A mon arrivée, Deauville est en train de recevoir une sacrée saucée. Le gigantesque nuage gris-noir qui tient lieu de réservoir est loin d'être vide, j'aimerais autant leur dire. On aperçoit la trajectoire des trombes d'eau en diagonale sur les côtes.
La mer est agitée et les vagues à peine translucides, elle est presque laiteuse, épaisse. Si on figeait le mouvement inlassable - tac - on dirait une vaste roche entre le brun et le vert, aux épis coupants, sorte de silex poli mais partout des pics aiguisés... un fossile géant pourtant plus vivant que jamais, que toujours. Elle a quel âge, cette mer?
L'orage en face s'est calmé. Le vent vient du large et repousse vers les terres ce qui désormais n'est plus qu'un gros tapis de nuages lourd et chargé dont ne tombe pourtant plus une goutte. En tout cas elles ne sont plus visibles d'ici, mais je suis contente de ne pas être en dessous, il a l'air très coriace et feignant. On aurait besoin d'un puissant aspirateur.

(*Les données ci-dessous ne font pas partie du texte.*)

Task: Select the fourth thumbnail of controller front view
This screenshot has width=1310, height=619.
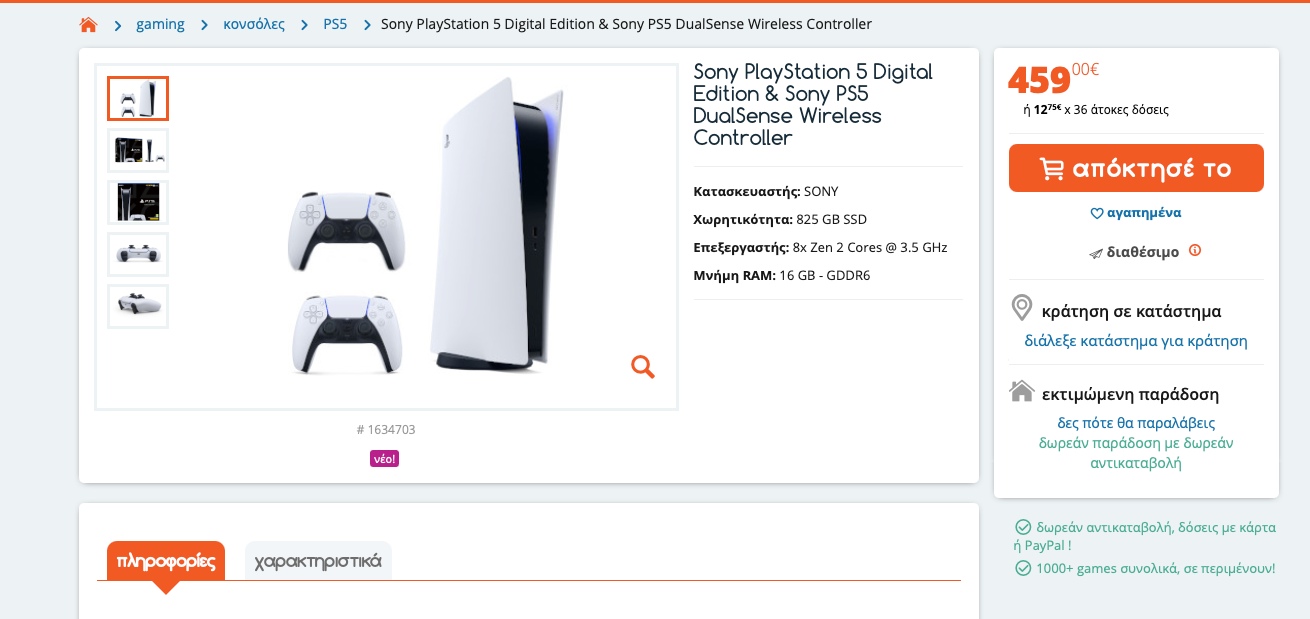Action: 138,254

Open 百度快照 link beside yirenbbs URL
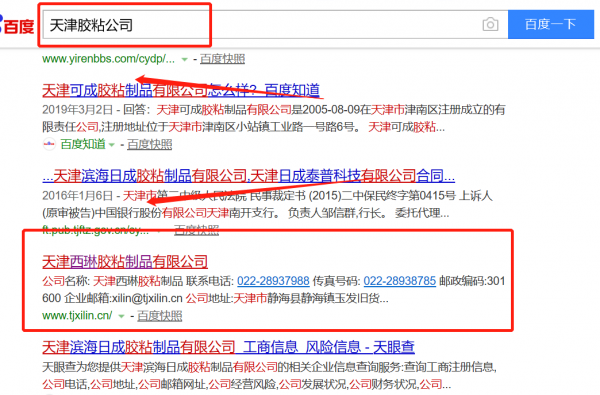coord(222,59)
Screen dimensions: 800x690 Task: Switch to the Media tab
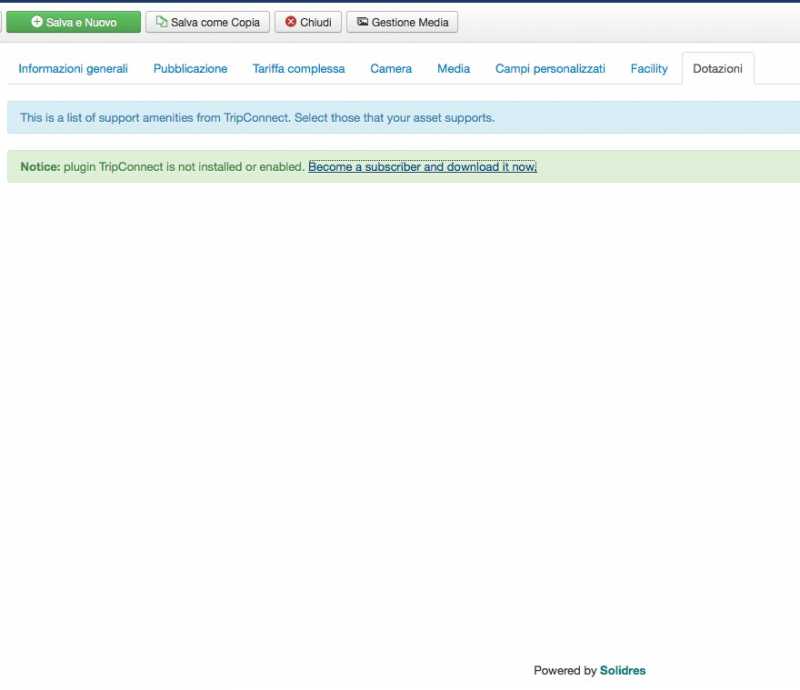coord(453,69)
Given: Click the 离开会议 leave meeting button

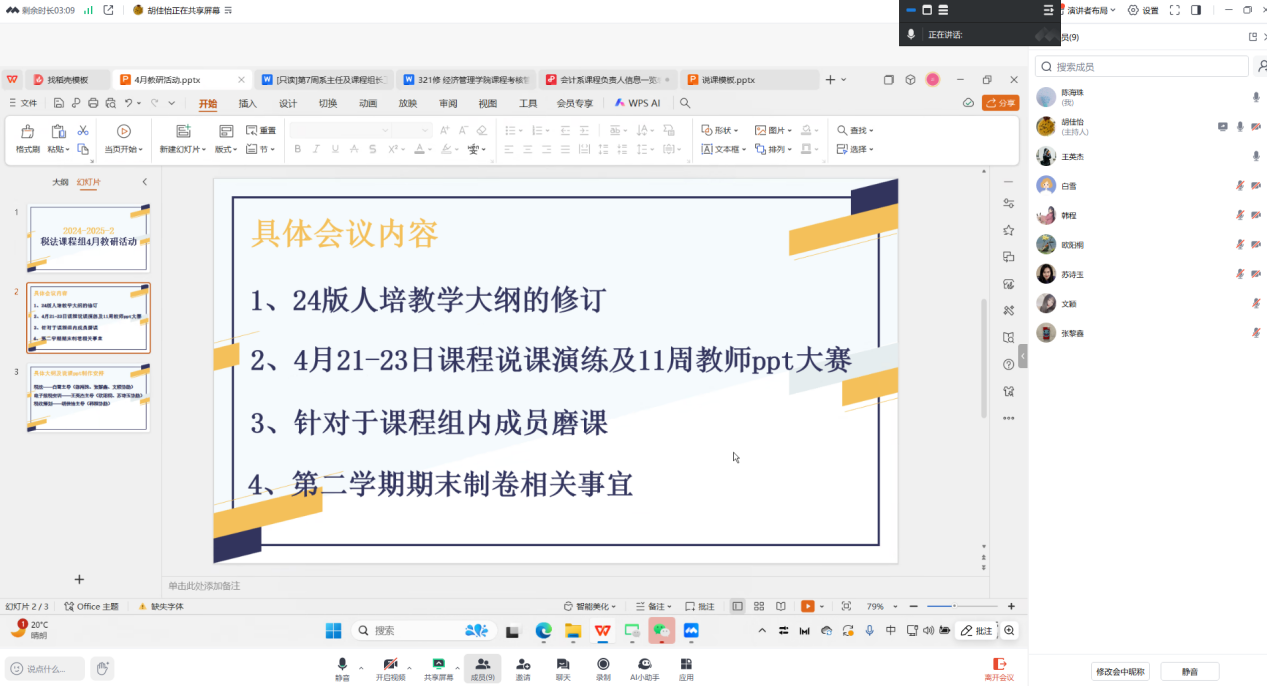Looking at the screenshot, I should (x=998, y=668).
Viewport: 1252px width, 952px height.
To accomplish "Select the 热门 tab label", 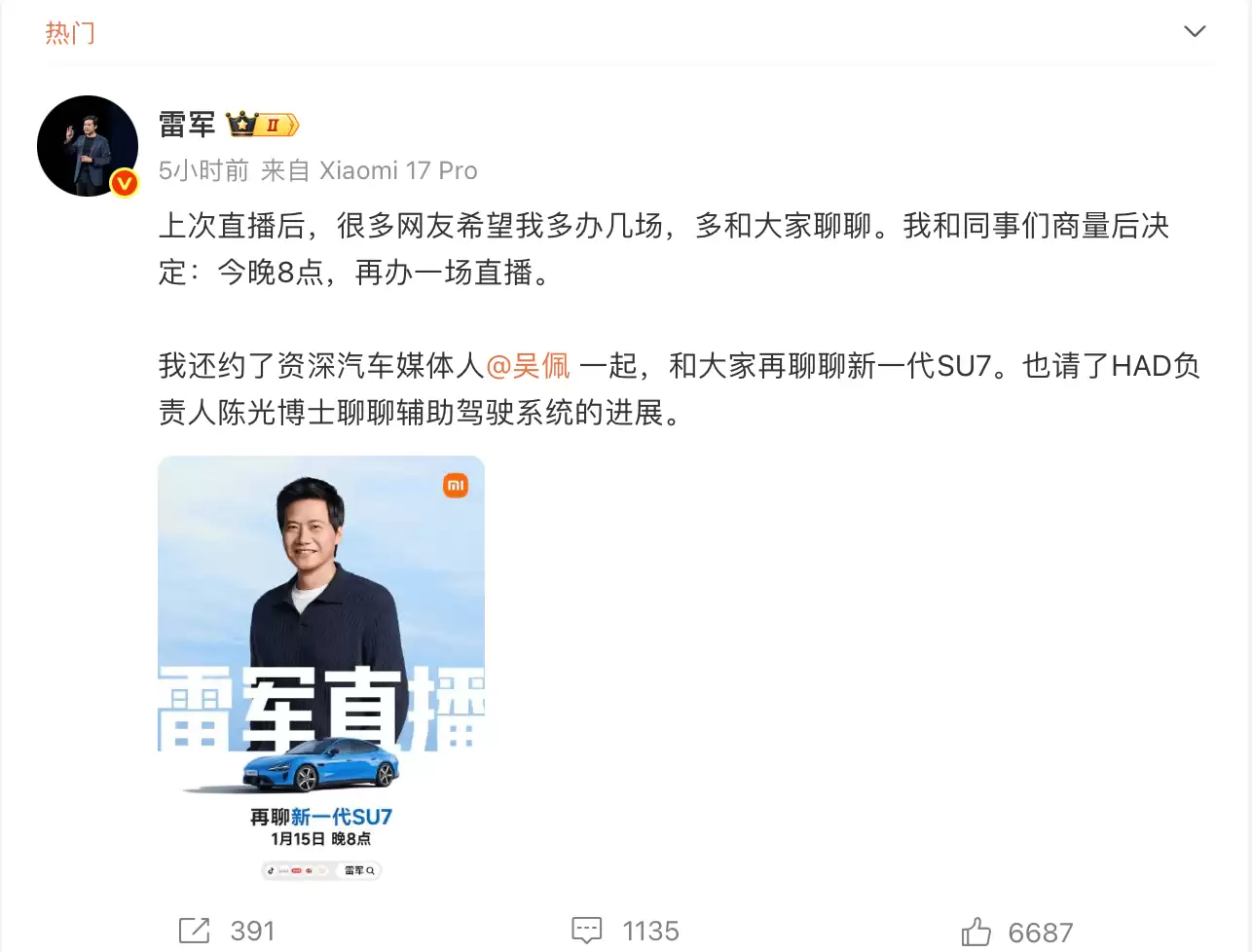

Quelques minutes après, le soleil apparaît alors qu'en face tout est encore dans l'ombre. Éblouissant et puissant éclairage! La lumière est très claire, et dès qu'elle heurte de la matière teinte tout d'une couleur de blé, les herbes, les rochers et même les galets.
A ma droite vers le large, les nuages ne s'ennuient pas et forment un ballet baroque. Ils sont d'un effet grandiloquent, pleins de crevasses et de rebondissements, des petits ballotins regroupés en angles extravagants, des parties qui s'envolent, des envolées cotonneuses, alors que d'autres plus graves se complaisent dans leur immobilité feinte. On dirait des joues et des ventres de petits anges boursouflés, tout blancs, plus sombres vers l'horizon, et pas si célestes que ça.
J'observe un petit garçon qui a gardé son casque de vélo mal réglé (comme tous les casques de vélo de tous les enfants de la promenade du Havre dont les parents considèrent la ballade en vélo à 3kmh comme une activité ludique de jour férié ensoleillé qui exceptionnellement vient concurrencer la PS3 - aïe pardon). C'est tout ce que je discerne de lui, il est en contre-jour à genoux sur les galets et ne cesse de taper sur les pierres avec un bout de ferraille récupéré quelque part. La mère à deux mètres est en plein reportage et filme la scène qui hélas se prolonge. Qu'il aille battre ses pierres ailleurs!
Je tourne la tête et fixe 5 paquebots posés à équidistance sur la ligne d'horizon. Pas de règle pour vérifier, mais leur disposition semble assez parfaite. Rien ne dure, quelques secondes plus tard celui de droite vire vers le nord.